Activity: Print the entries below word for word; the pictures stay out of your copy.

Extracted records
* * * * * * * * *

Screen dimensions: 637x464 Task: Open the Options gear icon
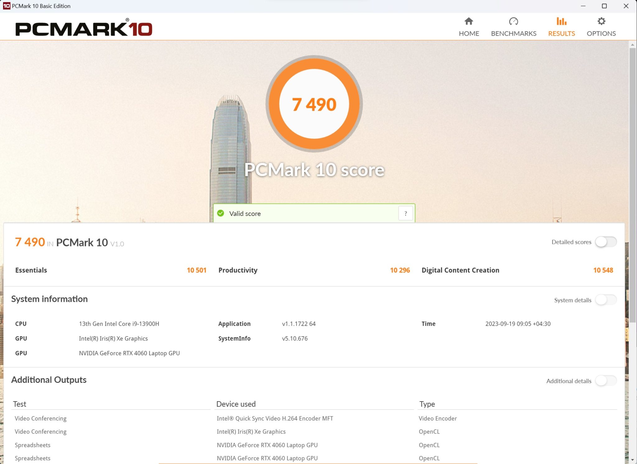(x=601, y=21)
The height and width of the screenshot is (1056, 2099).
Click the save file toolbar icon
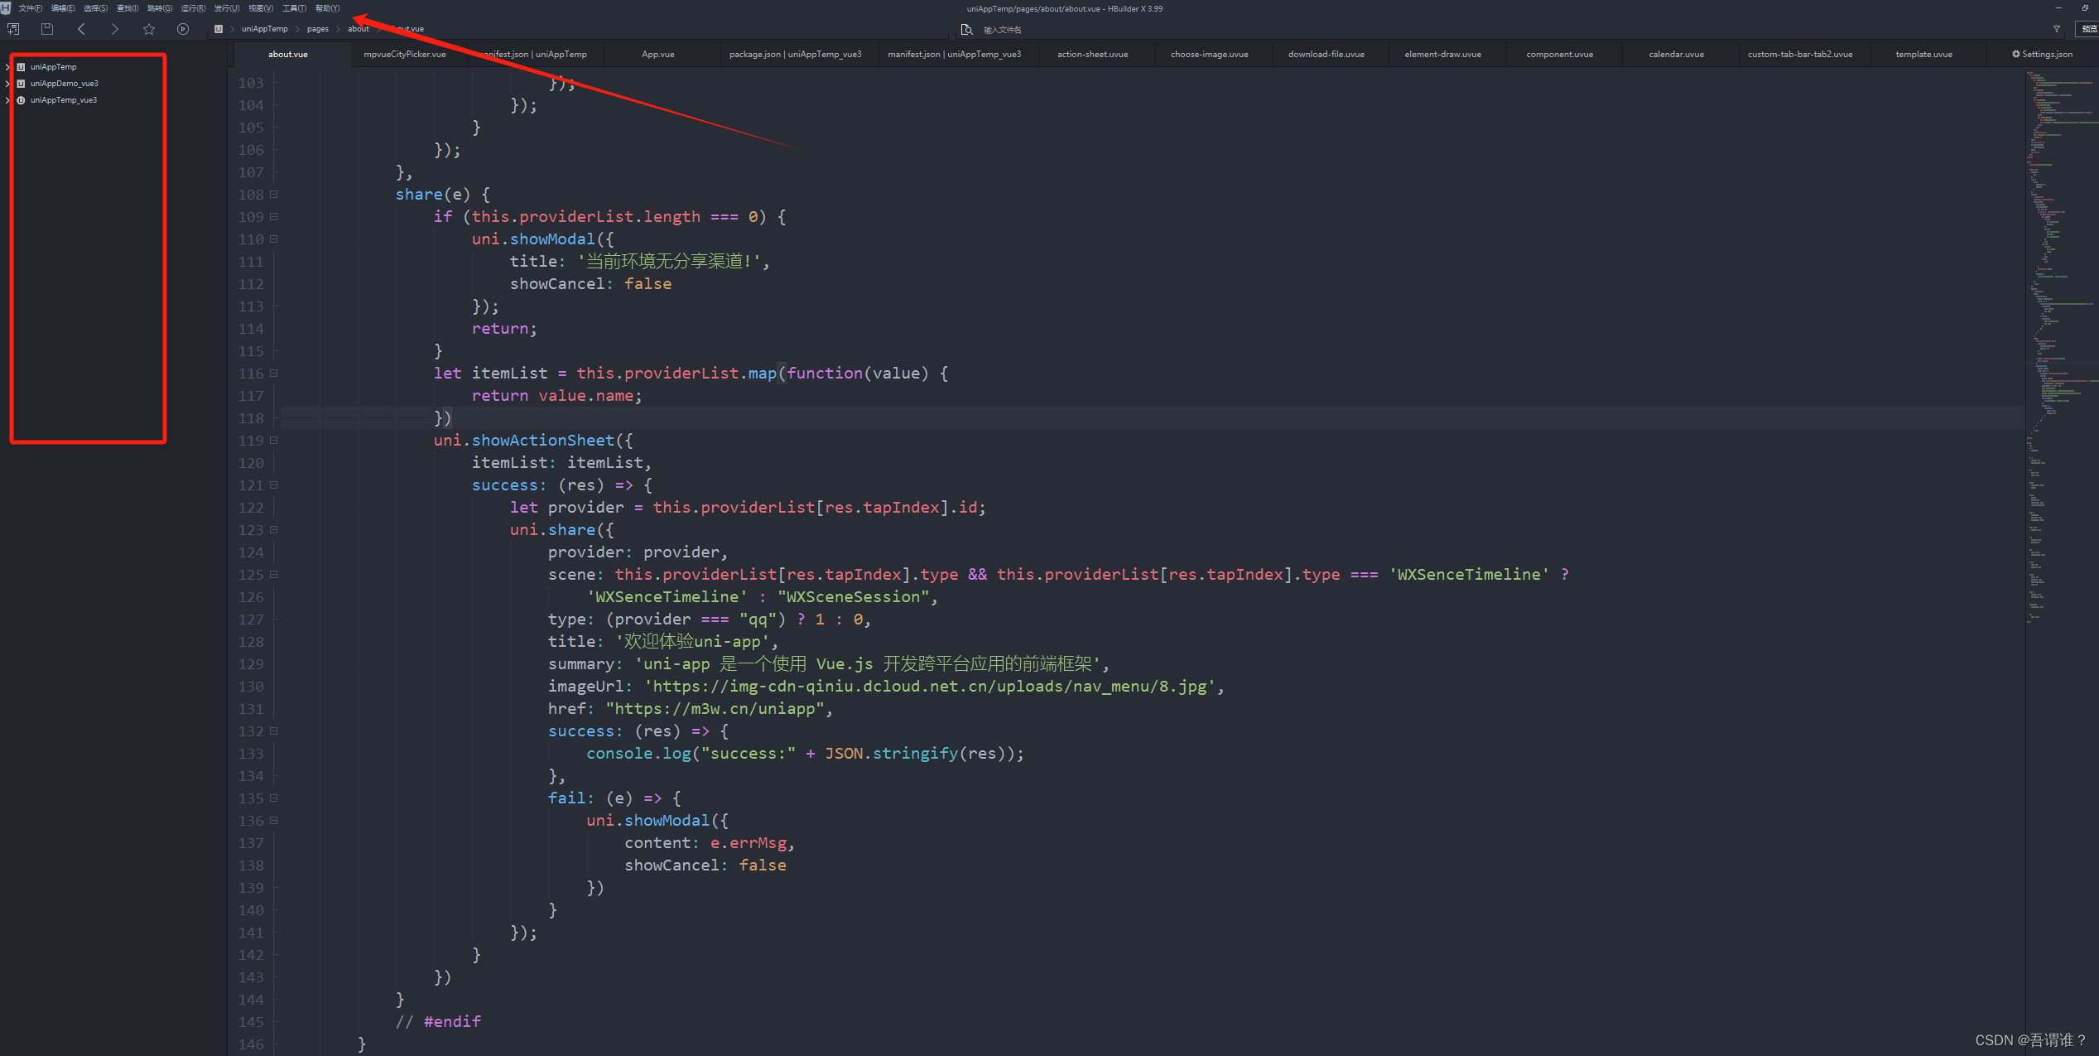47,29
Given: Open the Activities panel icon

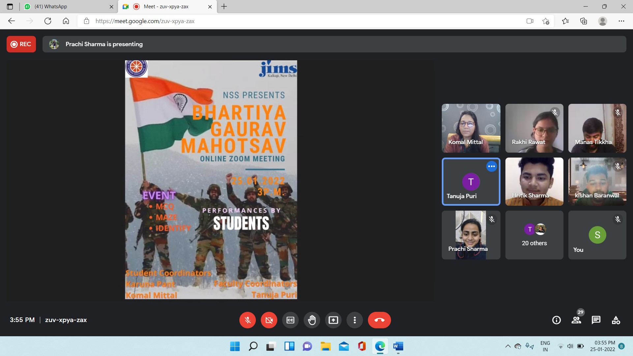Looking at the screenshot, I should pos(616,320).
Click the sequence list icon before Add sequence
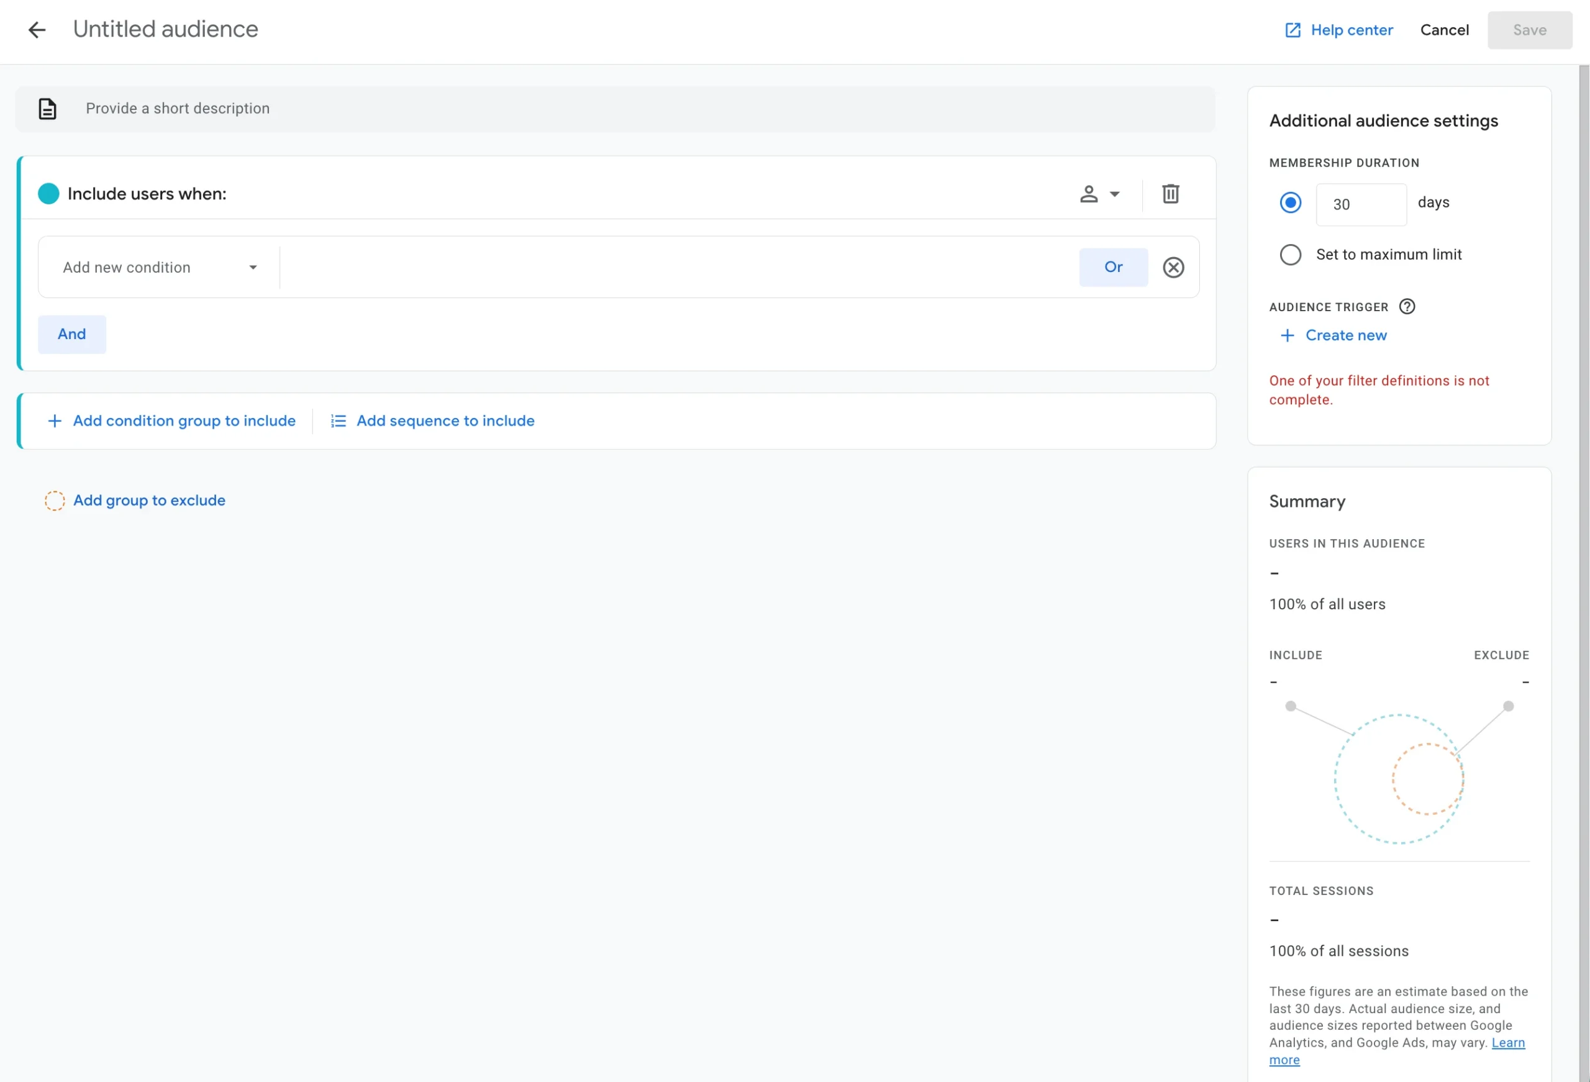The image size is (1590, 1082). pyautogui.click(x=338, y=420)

* * * * * * * * *

Solved exercise:
Screen dimensions: 637x464 Task: Open the Options gear icon
(x=601, y=21)
The height and width of the screenshot is (1056, 2099).
Click the save file toolbar icon
47,29
Given: Open the Activities panel icon

Looking at the screenshot, I should pos(616,320).
Click the sequence list icon before Add sequence
The image size is (1590, 1082). pyautogui.click(x=338, y=420)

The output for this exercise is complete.